### Task directions
Please answer these questions about the college-friend essay below:
1. How did the friend respond when people gave him a hard time?
2. According to the narrator, what was the best part of his friendship?
3. What single thing did he say at the end after hearing the narrator out?

One of my very
good college friends used to be very introvert and quiet kind of person. He
would come across as a very mature person for his age then. He used to be in
his little shell all the time, doing great things that he wanted to do very
quietly, not worrying about people around him.
Even if people would
give him hard time, he wouldn’t say anything. He would ignore them and move on
happily. If it’s his birthday, he won’t care whether anybody would wish him or
not. He would even forget to wish you on your birthday. If he wishes you - you
are lucky, he would not bring any gifts and the list goes on. But, yes, if you
ask him for help, he would be the one who is always ready, always there for
you, by your side. That was the best part of his friendship.
He would never
share how he feels about something that is going on around him. At times, I
would think I don’t know him. But I will always share all my worries and happy
thoughts with him. Many times I would share with him incidents that I hid deep
down in my heart. While reciting those happenings to him, I would cry. He would
not interrupt me a word, he would not tell me that it’s OK, things will be
fine. He would let me cry as much as I wanted. He would hear me out and would
say only one thing at the end, “That is why I say never expect anything
from anyone, and then you will never be disappointed.”
Thirteen years
back, I couldn’t be like him, no matter how hard I tried. It bothered me
what other people said especially if they said or did something that was not according
to my expectations.

### Data
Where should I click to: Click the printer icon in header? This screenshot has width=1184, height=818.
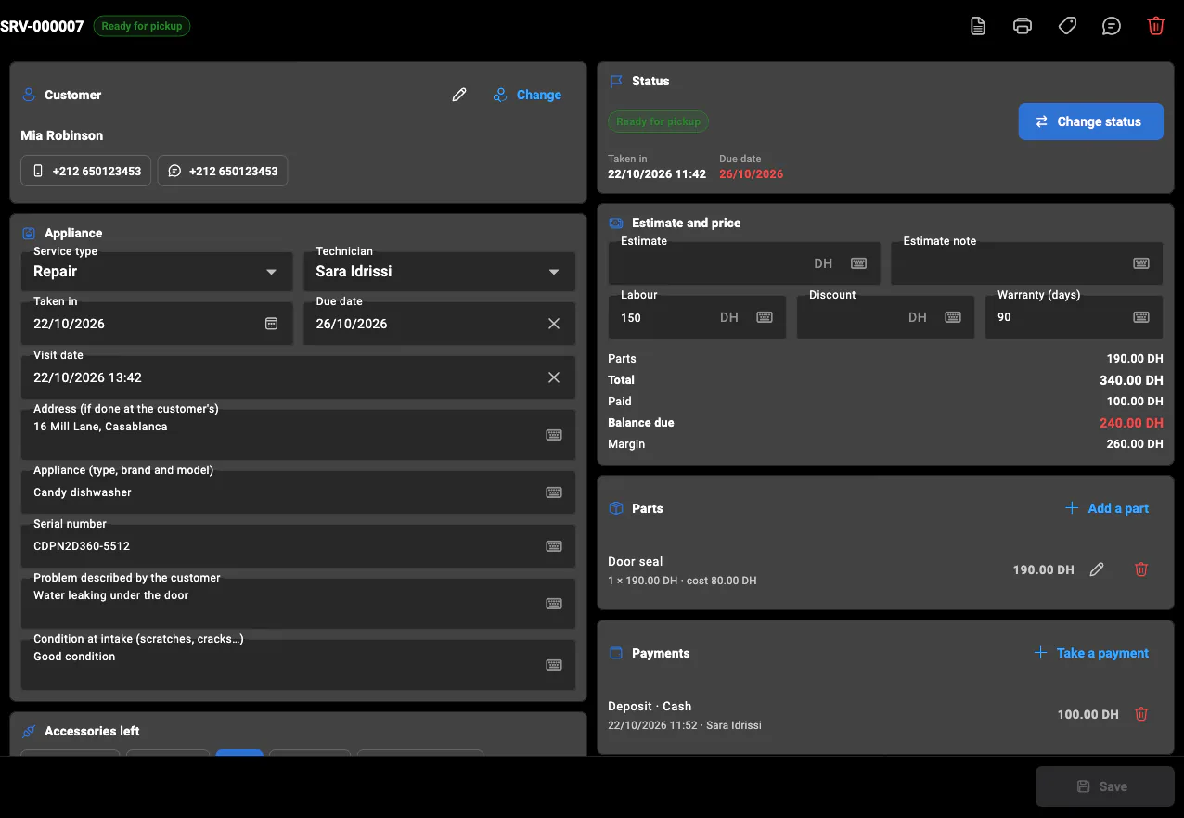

### Task output
1. He didn't say anything. He ignored them and moved on happily.
2. If you asked him for help, he was always ready and always there by your side.
3. "That is why I say never expect anything from anyone, and then you will never be disappointed."